Single by Finneas

from the EP Blood Harmony
- Released: September 20, 2019
- Genre: Pop
- Length: 2:08
- Label: OYOY
- Songwriter(s): Finneas
- Producer(s): Finneas

Finneas singles chronology
| "Shelter" (2019) | "I Don't Miss You at All" (2019) | "What They'll Say About Us" (2020) |

= I Don't Miss You at All =

2019 single by Finneas

"I Don't Miss You at All" is a song by American singer-songwriter Finneas from his debut EP, Blood Harmony (2019). It was released by OYOY as the fourth and final single from the EP on September 20, 2019. The dark pop track was written and produced by Finneas himself. The song received mainly positive reviews from music critics, several of whom praised the music and lyrical content. During his October 2019 United States tour, the singer performed the song. He also sang it on Jimmy Kimmel Live! and during a livestream for Verizon Communications.

==Background and release==
"I Don't Miss You at All" was released for digital download and streaming on September 20, 2019, as the fourth and final single from Finneas' debut EP Blood Harmony, through his record label OYOY. The track was written and produced by Finneas. Finneas explained in a statement that the song is about "trying to convince yourself that you're over someone. Remembering all your absolute favorite things about them and pretending they mean nothing to you now". Finneas wrote "I Don't Miss You at All" while touring in New York City. He was sitting on a hotel bed while playing a toy guitar he had bought in Boston. He intended to write a song that felt like it was "entirely a lie, the way [we] all lie to [ourselves] to try to feel like [we're] over someone when [we're] definitely, definitely not".

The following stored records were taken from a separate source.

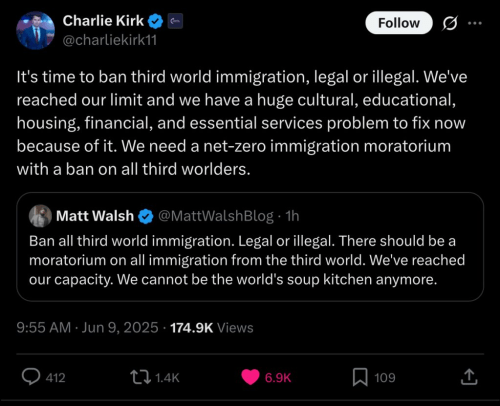Image resolution: width=500 pixels, height=406 pixels.
Task: Open Charlie Kirk's profile picture
Action: 35,31
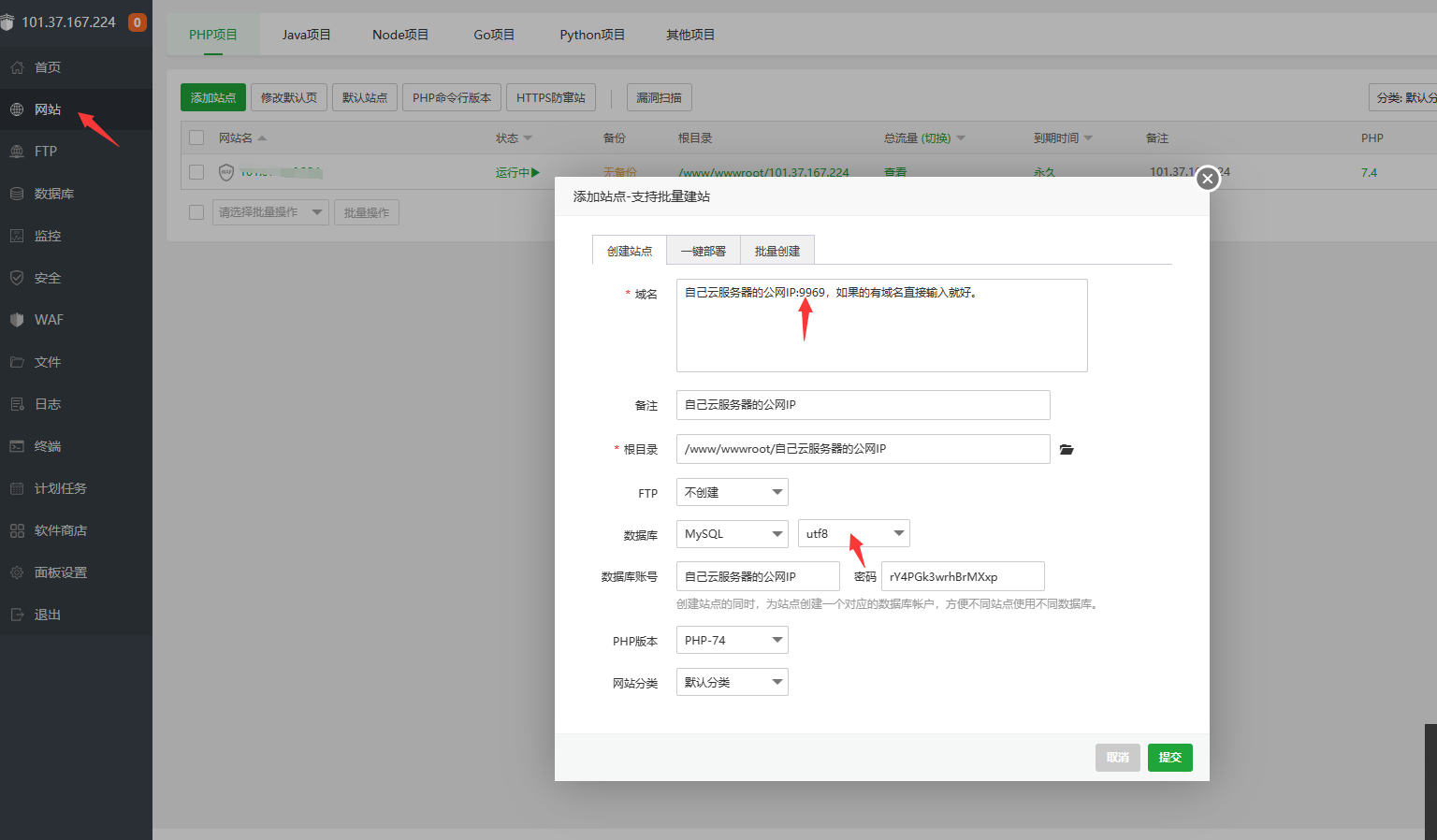Click the 取消 cancel button
1437x840 pixels.
click(x=1117, y=757)
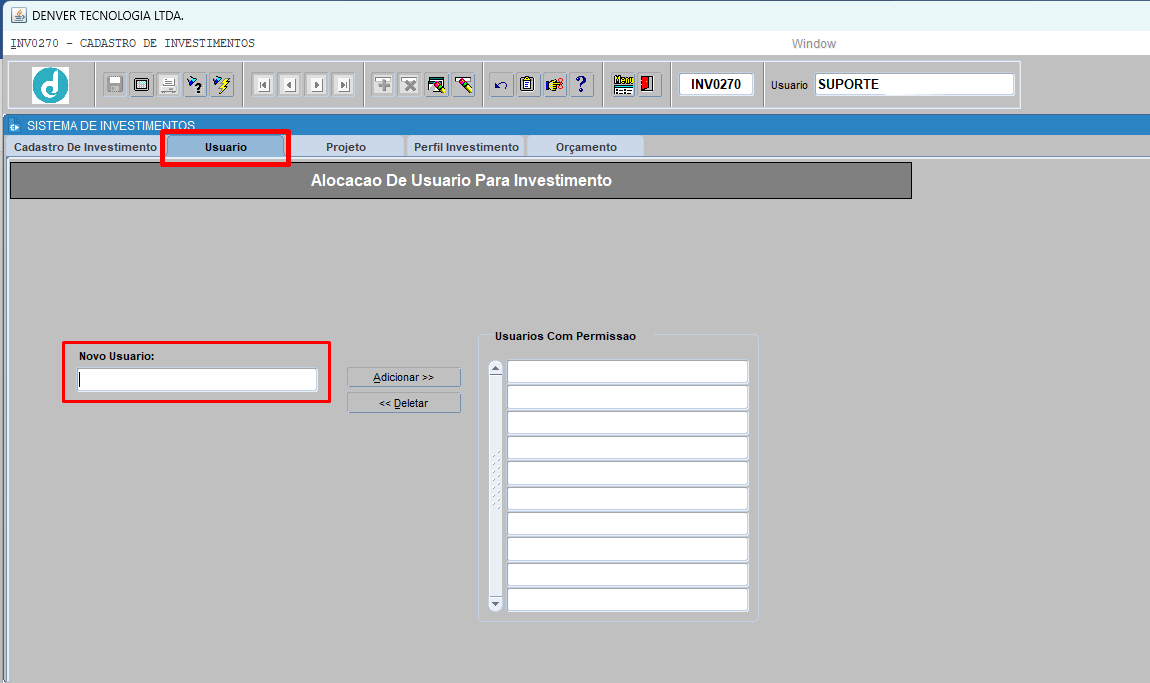Viewport: 1150px width, 683px height.
Task: Open the Perfil Investimento tab
Action: pyautogui.click(x=466, y=147)
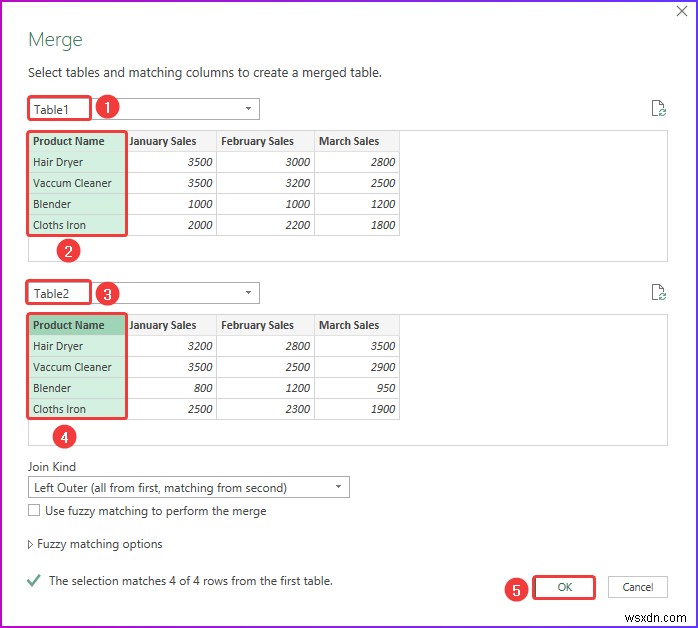Refresh preview icon for first table

click(657, 109)
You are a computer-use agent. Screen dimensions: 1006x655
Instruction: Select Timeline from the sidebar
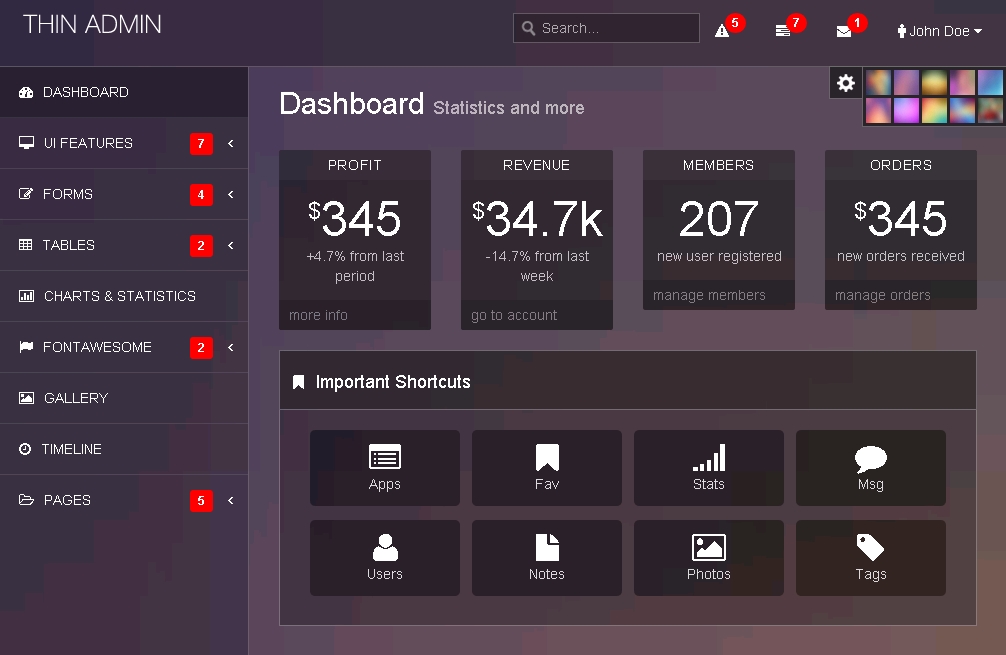tap(72, 449)
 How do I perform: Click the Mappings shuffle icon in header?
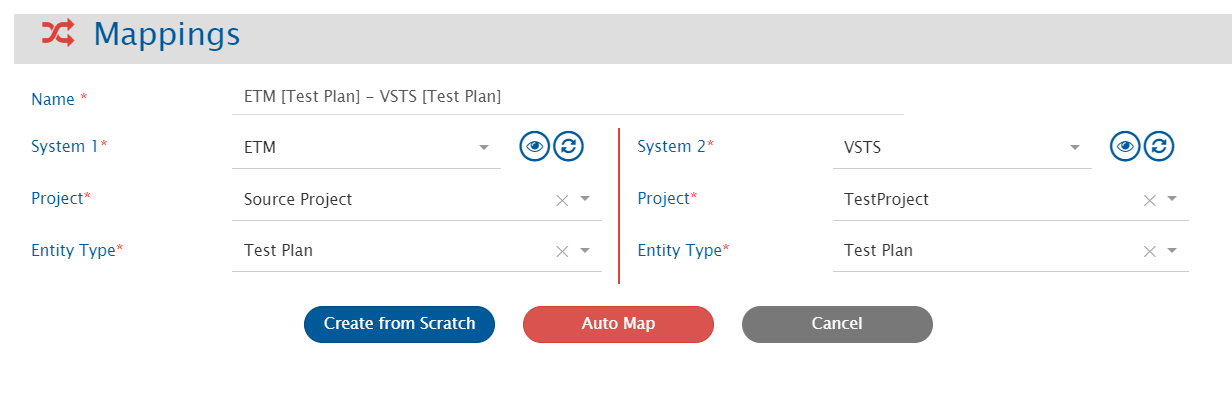tap(57, 34)
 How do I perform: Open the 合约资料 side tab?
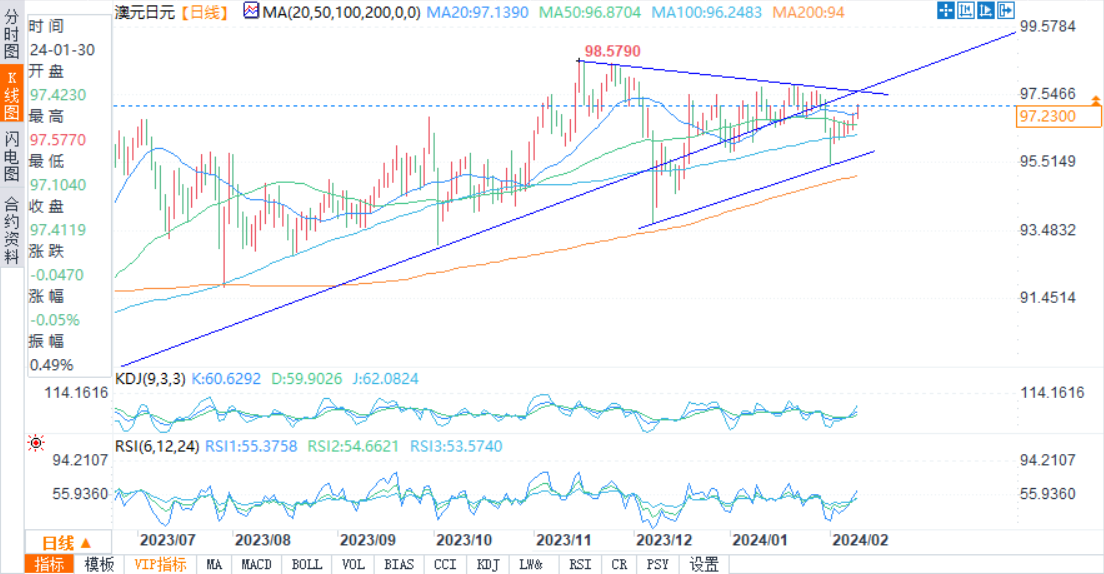[x=12, y=230]
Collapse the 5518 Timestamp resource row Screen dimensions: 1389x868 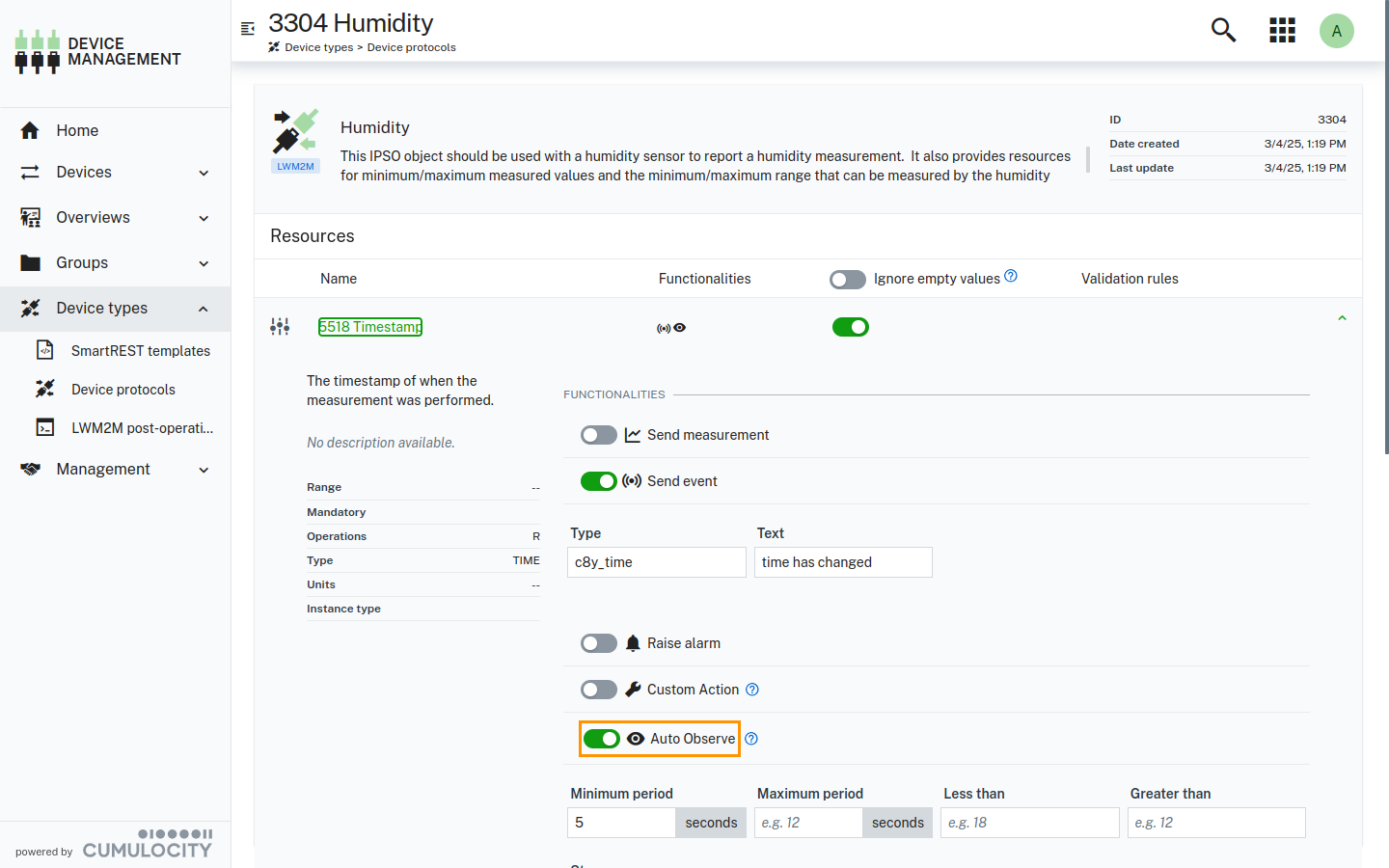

==Composition and lyrics==
Gil Kaufman of Billboard described the track's genre as "longing" dark pop. "I Don't Miss You at All" mentions F. Scott Fitzgerald, the author of the 1925 classic novel The Great Gatsby. Throughout the book, Fitzgerald repeatedly refers to a green light, which represents the undying love Jay Gatsby felt for Daisy Buchanan, and the possibility of living happily ever after. "I Don't Miss You All" features a synthesizer line that is used for the entire song. In the lyrics, Finneas expresses the same desire to reunite with his past lover and gets angry when the past gets into the present: "And I'm sleepin' fine. I don't mean to boast/But I only dream about you/Once or twice a night at most/And it feels so good/Eating alone/I don't get distracted by your smile/And miss the green lights drivin' home."

==Reception and promotion==
Nicole Almeida writing for Atwood Magazine labeled the track as a "cheeky and ironic song about getting over an ex.". Heran Mamo of Billboard described the song as a "not-so-broody bop." "I Don't Miss You at All" was included on the setlist of Finneas October 2019 United States tour, in support of Blood Harmony. Finneas played an acoustic version of the song for KROQ-FM. In December 2019, Finneas performed the track on Jimmy Kimmel Live!. While he sang, he stumble-danced across the stage. In March 2020, Finneas sent a video to Digital Fort of him playing the song on his Spanish guitar while sitting on a couch. In April of the same year, Finneas performed an acoustic version of it during a 50-minute livestream for Verizon Communications.